On this episode, I speak with Jennifer LeBlanc who started out as a scientific researcher in Canada but soon found she preferred doing research on people and their projects. She moved from writing about people to being part of corporate launches, having been “bitten by the tech bug” when she came to the Bay Area.

In 2003, despite being told she was “crazy” for starting a business during a recession, she founded ThinkResults Marketing, recognized by the Silicon Valley Business Journal as one of the top ten fastest-growing companies in Silicon Valley back in 2017.

Her experiences led her to share the ten key elements she sees as essential for new companies in her book Launching for Revenue: How to Launch Your Product, Service or Company for Maximum Growth, which she published in 2018.

At the same time, as she was working on the book, she was drawn to the emerging movement of women taking on harassment in the tech industry.

As a result, she collected and published a book of essays titled Changing Tides: Powerful Strategies for Female Founders. She also founded the Changing Tides Movement, which offers support, networking, and resources for female founders, to give them a safe space to exchange knowledge and learn strategies for finding funders.

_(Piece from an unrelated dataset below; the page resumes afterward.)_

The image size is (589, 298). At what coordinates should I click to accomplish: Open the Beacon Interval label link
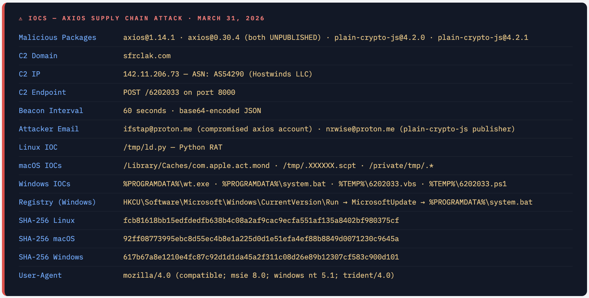pyautogui.click(x=51, y=110)
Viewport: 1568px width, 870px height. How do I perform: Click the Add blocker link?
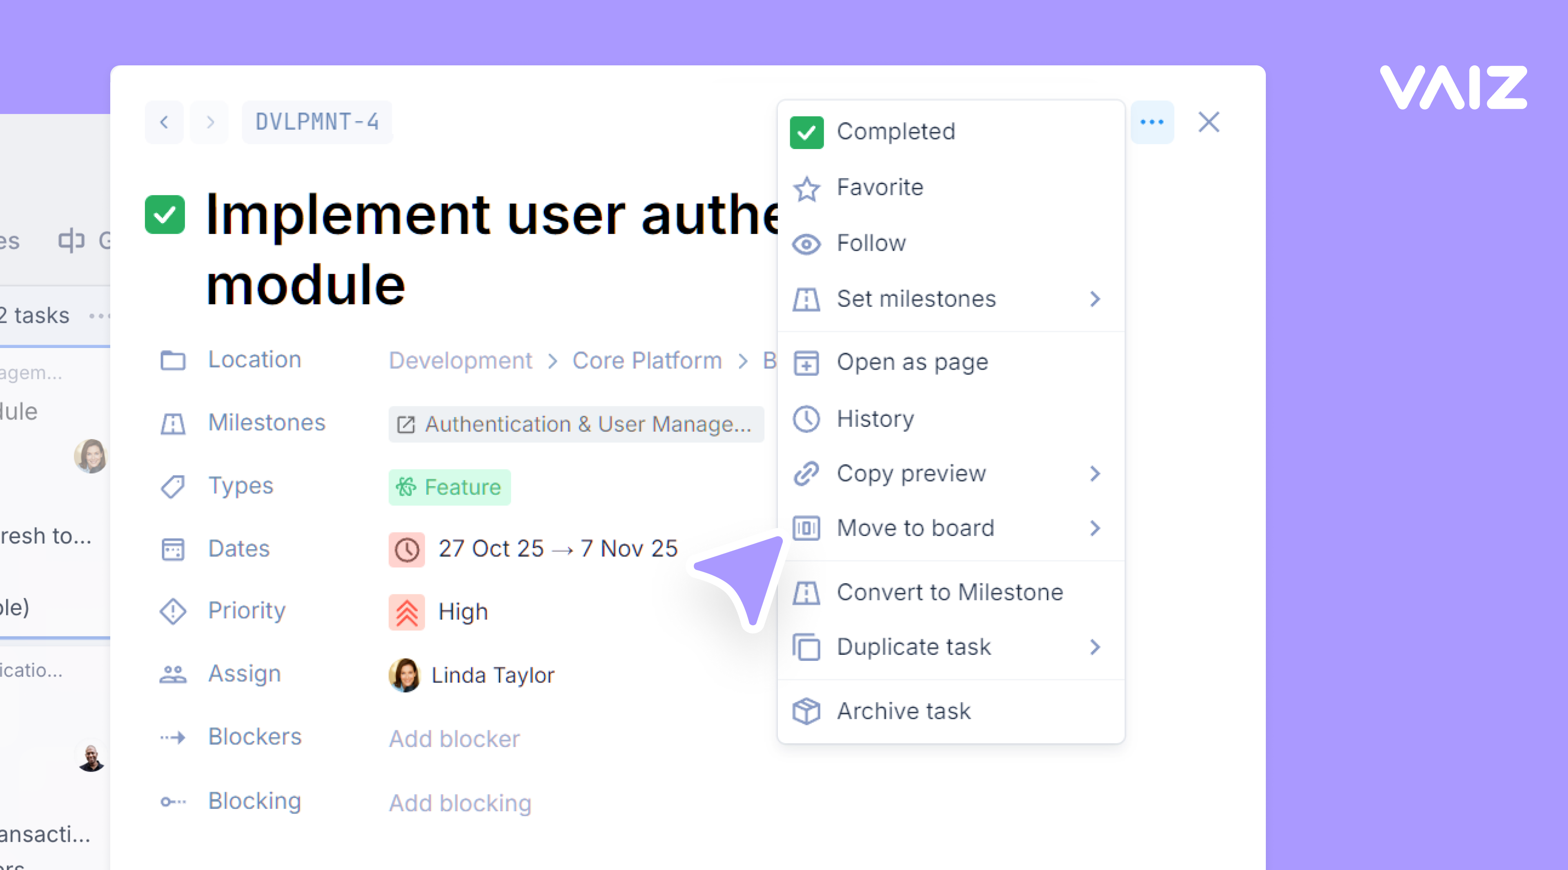[454, 738]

Now let’s get better together.

Actions to Try or Advice to Take

  • LeBlanc has always led a remote workplace, noting that this gives her access to a greater pool of talent not limited by geography.
  • Cultivate a vision of where you want to be and don’t let anyone keep you from achieving it. LeBlanc attributes her success to her ability to do this, and she helps others do this, too. It helps if you find someone with a similar background who can be a mentor.
  • Women very rarely consider investing in start-ups. LeBlanc encourages more women to invest, and to invest in female-founded companies, both to support other women and because women-owned companies are proven to be statistically more likely to succeed.